Die verregaande integratie in een microcontroller is mogelijk omdat dit geen chip is voor flexibele apparaten, zoals pc’s. Microcontrollers zijn ontworpen om specifieke toepassingen uit te voeren, zoals in een magnetron, een pinautomaat, een wasmachine of een pacemaker. Een laag stroomverbruik en een lage kostprijs zijn voor die toepassingen belangrijk.

Lage prestaties met hoge impact

Low-end microcontrollers hebben dan ook een processorsnelheid van maar enkele MHz en slechts enkele kilobytes ram-geheugen. Kijk bijvoorbeeld naar de Arduino Uno, een populair ontwikkelbordje om mee te experimenteren. De microcontroller op dat bordje is de AVR ATmega328P. Die werkt op een kloksnelheid van 16 MHz, heeft 2 KB sram, 1 KB eeprom en 32 KB flashgeheugen.

Vergeleken met de gigahertzen, gigabytes en terabytes die we op onze pc’s gewend zijn, lijken die specificaties ondermaats. Maar toch kun je hiermee ongelooflijk veel projecten aansturen: muziekinstrumenten, robotautootjes, weerstations, je planten automatisch water geven... Je kunt het zo gek niet bedenken of iemand heeft het al weleens met die kleine ATmega328P gedaan.

Microcontroller of SoC? Waarschijnlijk heb je ook al gehoord van een system-on-a-chip (SoC), wat op het eerste gezicht hetzelfde lijkt: een processor geïntegreerd met andere componenten. De grens tussen wat we als een microcontroller beschouwen en wat als een SoC is nogal vaag. Maar doorgaans is een SoC met een snellere processor uitgerust, heeft die meer ram en bevat hij mogelijk radiochips (wifi en/of mobiel netwerk) of een ingebouwde gpu.  Alle smartphones en tablets zijn dan ook gebouwd rond een SoC, maar ook de Raspberry Pi, apparaten zoals een nas en slimme luidsprekers. Ook de Apple M1 is een SoC: deze integreert een arm-processor, ram, gpu, image-signal-processor, Secure Enclave (een coprocessor voor veilige opslag van sleutels) en controllers voor NVMe en thunderbolt 4.

Pinnetjes

Als je een low-end microcontroller zoals een ATmega328P van een Arduino Uno ziet, is het eerste wat opvalt de pinnetjes die eruit steken. Elk van die pinnetjes heeft een functie. Sommige sluit je aan op een voeding, zodat de chip stroom krijgt, maar de meeste dienen om met de omgeving te communiceren.

Komt de chip in een dip-behuizing, dan kun je die pinnetjes eenvoudigweg in een breadboard prikken. Door dan jumperwires in een gaatje in dezelfde rij als een pin te steken, verbind je het draadje met die pin. Op die manier bouw je eenvoudig elektronische schakelingen op met componenten die met de microcontroller kunnen communiceren.

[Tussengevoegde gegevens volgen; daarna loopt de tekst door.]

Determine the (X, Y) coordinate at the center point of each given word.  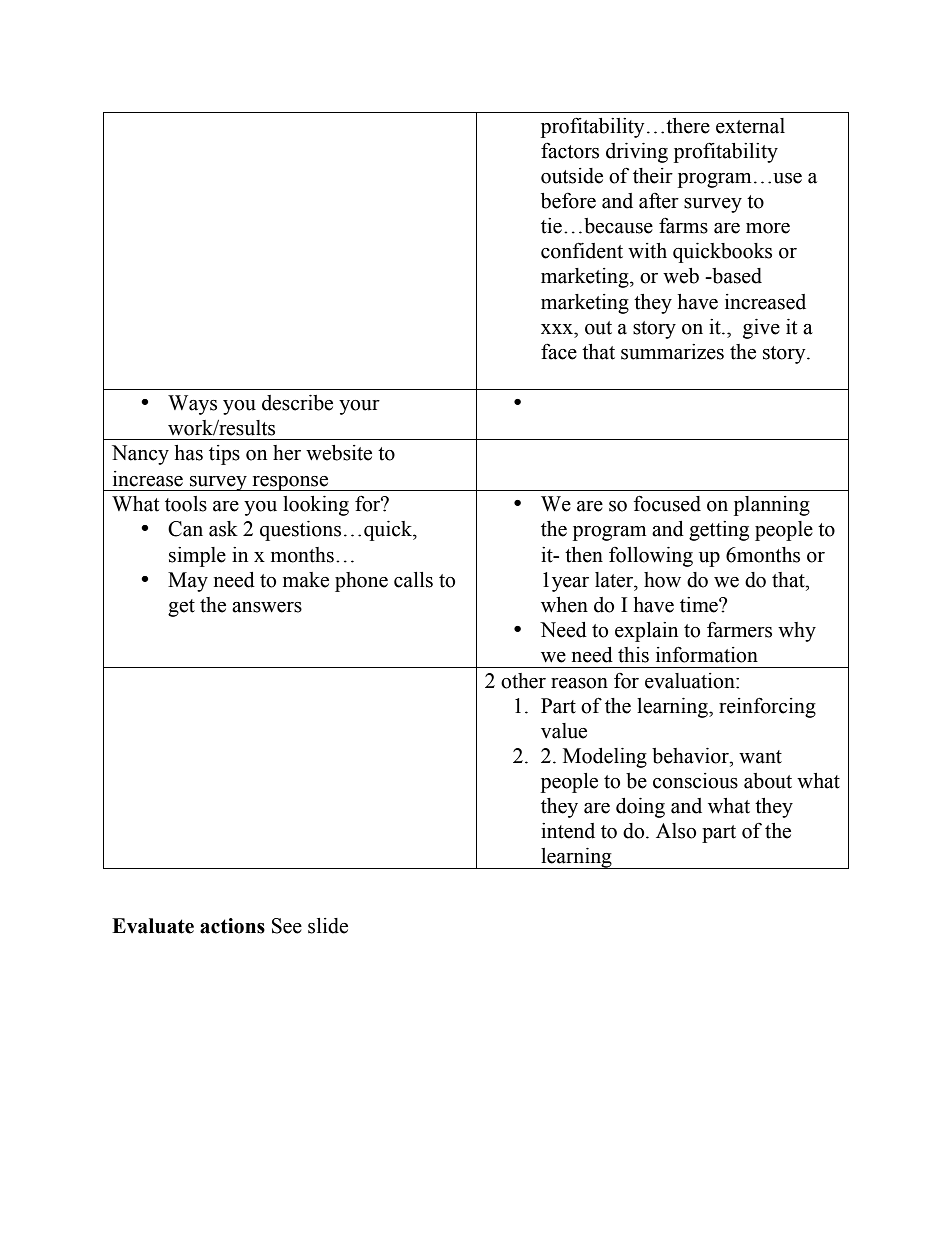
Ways (192, 405)
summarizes (672, 352)
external (750, 126)
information (707, 654)
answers (267, 607)
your (359, 407)
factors (570, 150)
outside (572, 176)
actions (232, 926)
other (523, 681)
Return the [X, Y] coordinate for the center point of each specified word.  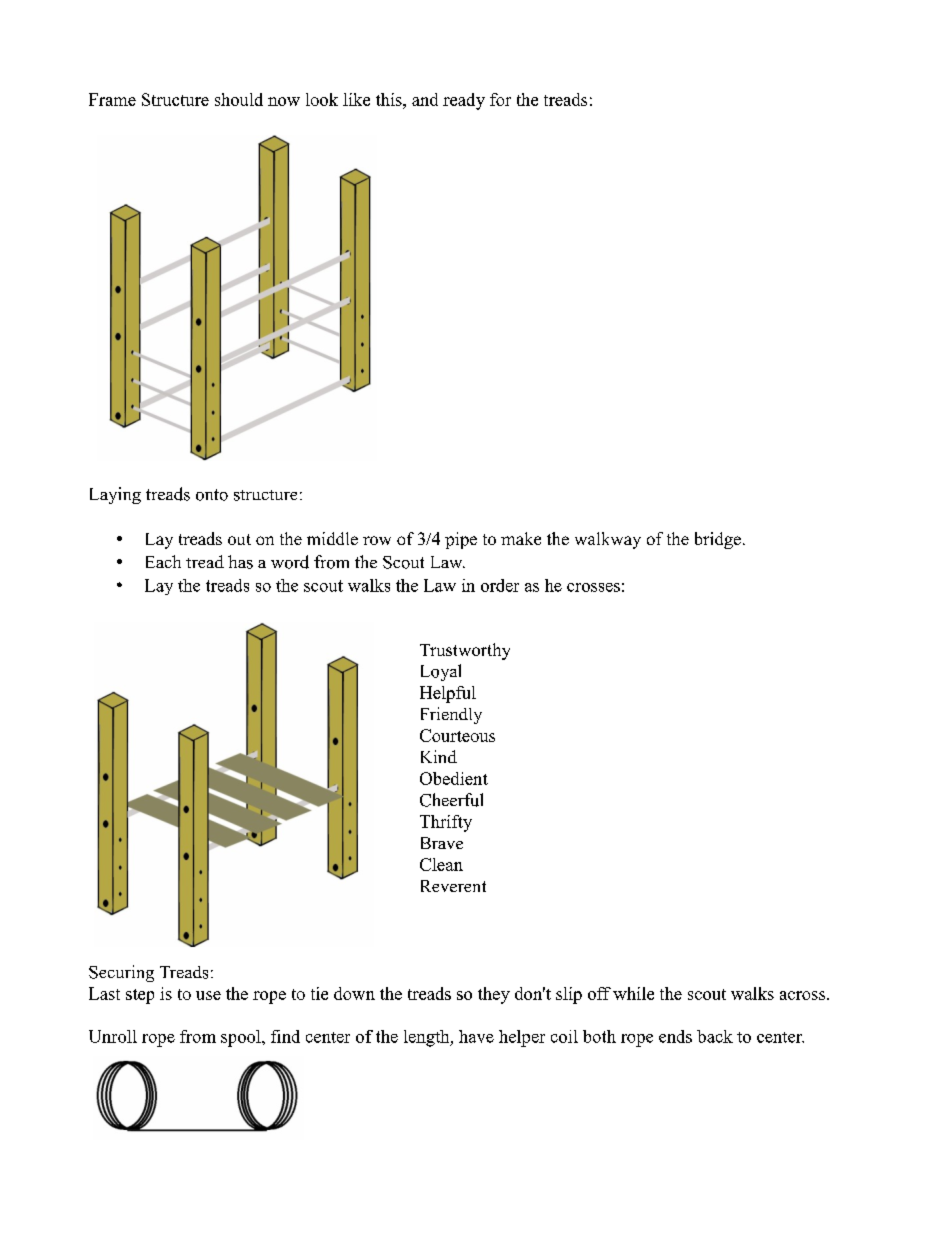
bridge [718, 540]
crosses [593, 587]
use [208, 995]
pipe [461, 540]
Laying [115, 495]
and [425, 99]
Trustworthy [465, 651]
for [500, 99]
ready [464, 101]
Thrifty [446, 823]
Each [163, 561]
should [239, 99]
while [633, 993]
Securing [121, 973]
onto [212, 495]
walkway [608, 540]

Een Arduino Uno-bordje is dan eigenlijk gewoon een printplaatje waarop de ATmega328P is geplaatst en alle pinnetjes verbonden zijn met ofwel de headers op het bordje, ofwel met andere componenten van het printplaatje, zoals de spanningsregelaar, statusleds en de resetknop. Je kunt het eigenlijk vergelijken met een moederbord voor een processor: een Arduino Uno maakt een ATmega328P-microcontroller alleen wat handiger om te gebruiken en om andere componenten op aan te sluiten.

©PXimport

De eenvoudigste manier om met een microcontroller te communiceren is wat we GPIO noemen (general-purpose input/output). Elke GPIO-pin kunnen we aansturen door een bit op een specifiek adres in het geheugen van de microcontroller op 1 of 0 te zetten. Schrijven we er 1 naar, dan wordt een spanning van bijvoorbeeld 5 V over de pin gelegd; schrijven we er 0 naar, dan wordt de spanning 0 V.

Als je dan bijvoorbeeld tussen die pin en 0 V een led en een weerstand plaatst, gaat de led aan wanneer je 1 naar de pin schrijft en uit wanneer je er 0 naar schrijft. Bij een 1 vloeit er immers een stroom van 5 V naar 0 V. De weerstand dient om de stroom te beperken tot wat de led aankan.

Ook in de andere richting werkt dat. Als je de GPIO-pin als invoer configureert, zal de microcontroller de spanning die je aan de pin aanlegt (5 V of 0 V) interpreteren als een 1 of 0. Op die manier sluit je een knop aan op de pin. Druk je de knop in, dan maakt die intern een verbinding tussen 5 V en de pin van de microcontroller, waardoor die een 1 registreert. 

Laat je de knop los, dan wordt er doorgaans via een pull-downweerstand voor gezorgd dat de pin verbonden is met 0 V en dus een 0 registreert. Op dezelfde manier sluit je een PIR-sensor voor aanwezigheidsdetectie aan: de pin registreert dan 1 als de sensor iemand waarneemt en anders 0.

Protocols en bussen

Telkens 1 bit in of uit de microcontroller sturen, is voldoende voor eenvoudige toepassingen, maar vaak heb je complexere vormen van communicatie nodig. Daarvoor zijn er allerlei protocollen ontwikkeld. Bijvoorbeeld UART (universal asynchronous receiver-transmitter), een protocol voor seriële communicatie waarbij je bytes in twee richtingen kunt sturen. 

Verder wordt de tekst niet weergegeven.